Van de leden van onzen raad van deskundigen.
De waarnemend particulier secretaris
- Iedere ouderwetsche grammatica zal het onderscheid uitleggen van ‘een goed koning’ en ‘een goede koning’, ‘een groot man’ en ‘een groote man’, ‘een eenvoudig burger’ en ‘een eenvoudige burger’. Vaak rekt men dit onderscheid dan (voor ons tegenwoordig taalgevoel althans) te veel uit. Maar het verschil was en is er, al neemt het al langer hoe meer af in omvang.
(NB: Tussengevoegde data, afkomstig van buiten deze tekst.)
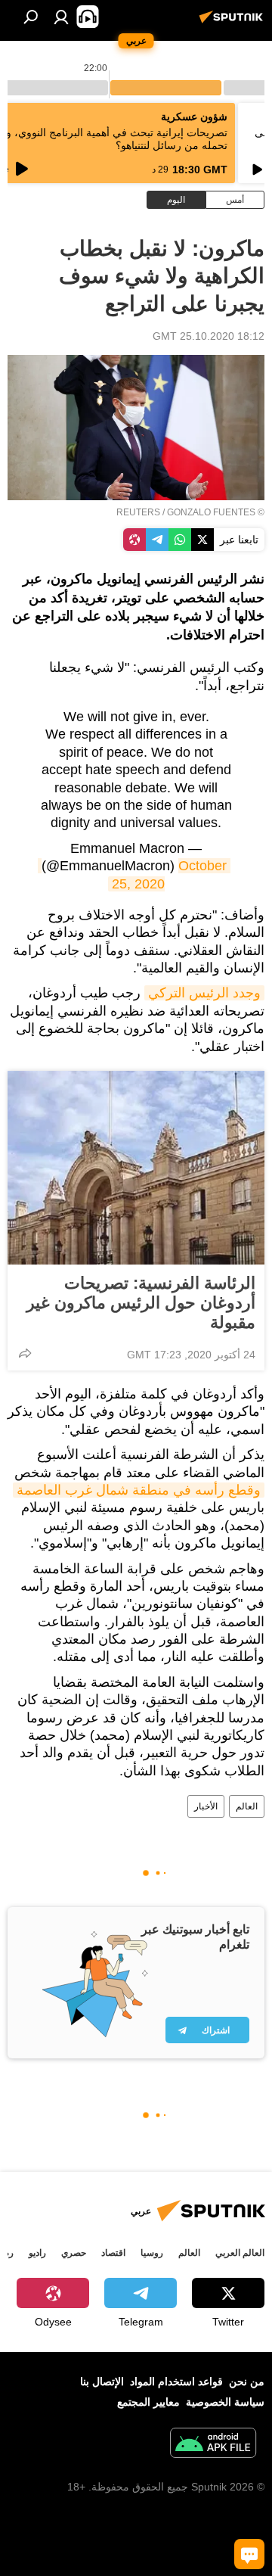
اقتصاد (113, 2253)
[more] (25, 1353)
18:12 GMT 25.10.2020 (208, 336)
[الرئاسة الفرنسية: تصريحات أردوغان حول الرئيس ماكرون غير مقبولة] (136, 1168)
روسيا (152, 2253)
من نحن (246, 2381)
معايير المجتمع (148, 2402)
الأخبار (206, 1806)
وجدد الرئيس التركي (204, 992)
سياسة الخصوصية (225, 2402)
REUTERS (138, 512)
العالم (247, 1806)
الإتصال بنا (102, 2381)
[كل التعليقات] (249, 2554)
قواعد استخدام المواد (176, 2381)
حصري (73, 2253)
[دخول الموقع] (61, 17)
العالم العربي (239, 2253)
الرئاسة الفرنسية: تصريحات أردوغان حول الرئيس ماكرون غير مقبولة (140, 1303)
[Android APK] (213, 2445)
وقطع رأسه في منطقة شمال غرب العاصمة (139, 1490)
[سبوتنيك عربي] (233, 23)
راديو (37, 2253)
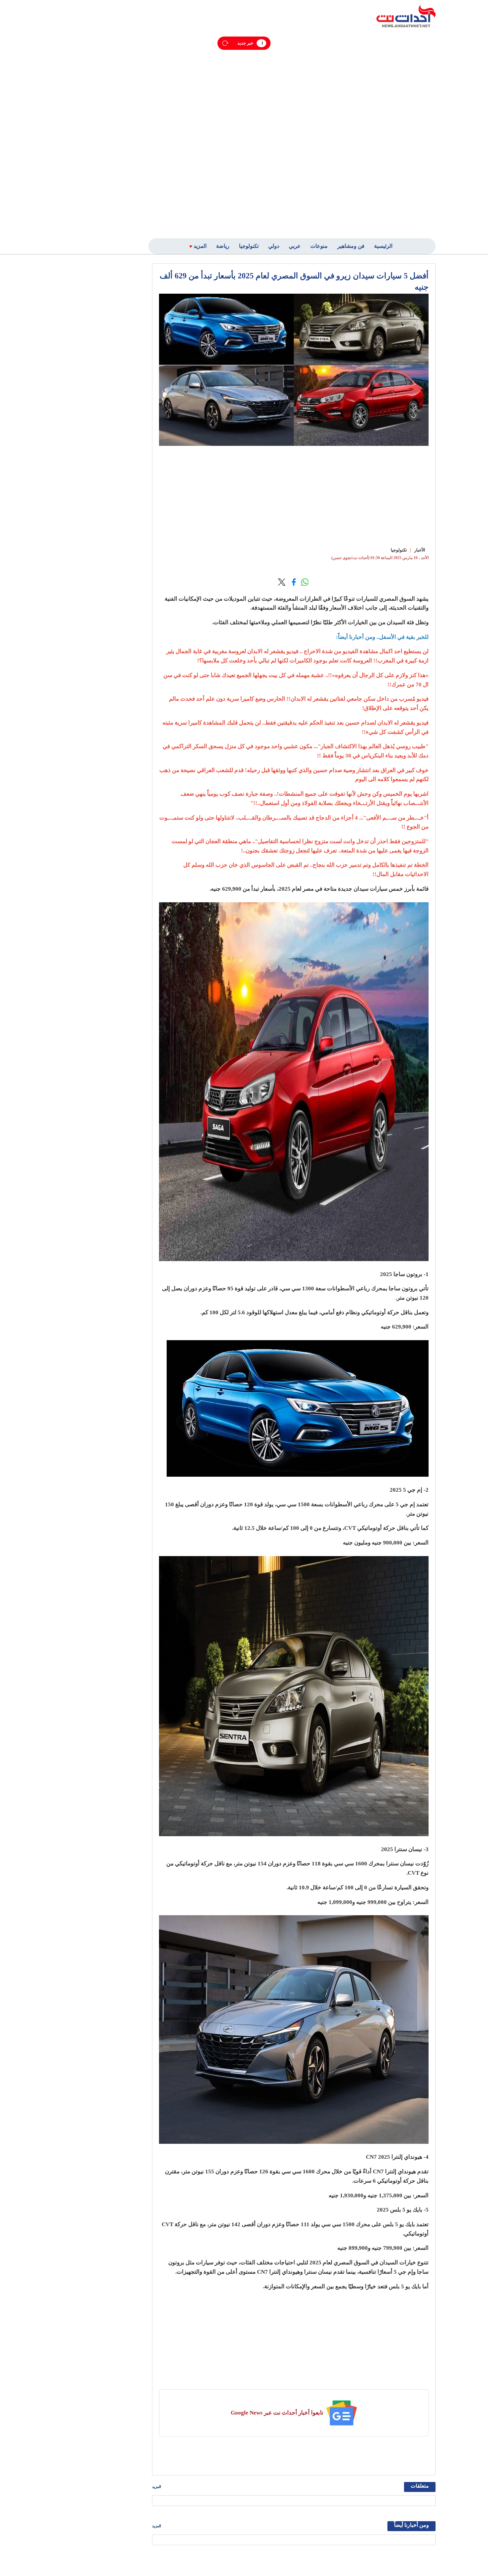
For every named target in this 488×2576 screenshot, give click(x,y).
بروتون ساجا (407, 1274)
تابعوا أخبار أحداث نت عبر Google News (277, 2413)
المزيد (156, 2487)
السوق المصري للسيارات (385, 599)
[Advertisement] (388, 132)
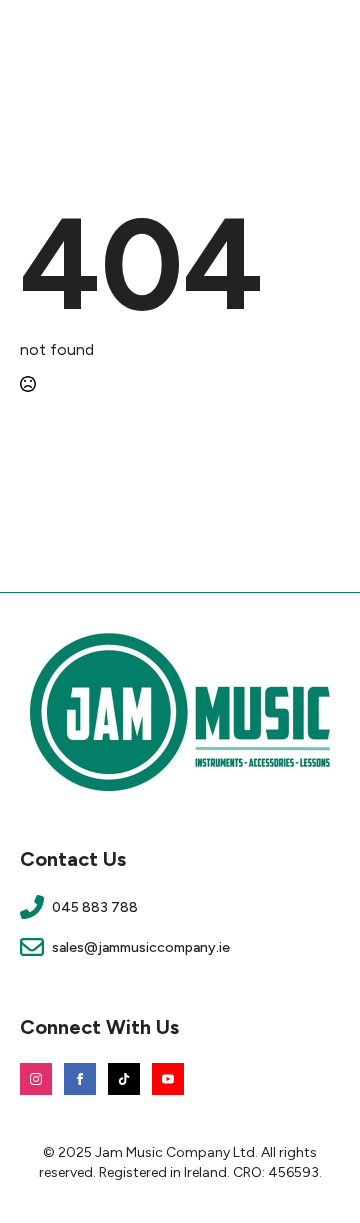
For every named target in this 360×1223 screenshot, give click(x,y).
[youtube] (168, 1079)
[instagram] (36, 1079)
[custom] (124, 1079)
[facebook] (80, 1079)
Nog kàn men spreken van ‘een goed vorst’, waarmede men niet bedoelen kan: een goedhartige, vriendelijke, maar alleen: een voor zijn taak geheel berekende, die taak uitstekend volbrengende, vorst. Dat ‘een goede vorst’ alleen het eerste beteekent kan men zeker voor het tegenwoordig taalgebruik niet meer zeggen. In den hand over hand toenemenden, voor alle woorden, gelijk bruikbaren vorm met -e (acc. -en; want ook voor den acc. gold de onderscheiding) vereenigt men thans doorgaans beide beteekenissen. - Een goed vriend is iemand, die in de hoedanigheid van vriend ‘goed’ moet heeten (een echte, vertrouwde, trouwe, enz.). Een goede vriend kan óók bet.: een vriend, die een brave kerel is.
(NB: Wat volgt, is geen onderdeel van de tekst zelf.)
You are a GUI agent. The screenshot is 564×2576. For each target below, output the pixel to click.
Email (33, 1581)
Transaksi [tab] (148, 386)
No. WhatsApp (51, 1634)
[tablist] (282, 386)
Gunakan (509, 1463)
Bij nobel zie ik weinig of geen grond voor den onverbogen vorm. Onjuiste analogische aansluiting bij de echte gevallen, denk ik.
‘De waarn. part. secr.’ heeft hiermede niets te maken. Het onderscheid betreft toch alleen persoonsnamen met het onbepaalde lidwoord + adjectief. - Hier kan men alleen spreken van pure dwaasheid.
(Als men ons zou vragen wat de w.p.s. (zonder -e) zou kunnen onderscheiden van den functionnaris mèt uitgang, zouden wij onderstellen dat deze laatste, omdat de echte p.s. afwezig was, tijdelijk zijn goede diensten bewees. Zou dat den p.s. echter zoo goed bevallen dat hij prijs stelde op 's mans blijvende medewerking en hem daarom benoemde tot ‘officieel’ w.p.s., dan zou dat ten koste van de -e kunnen gaan. - Red.)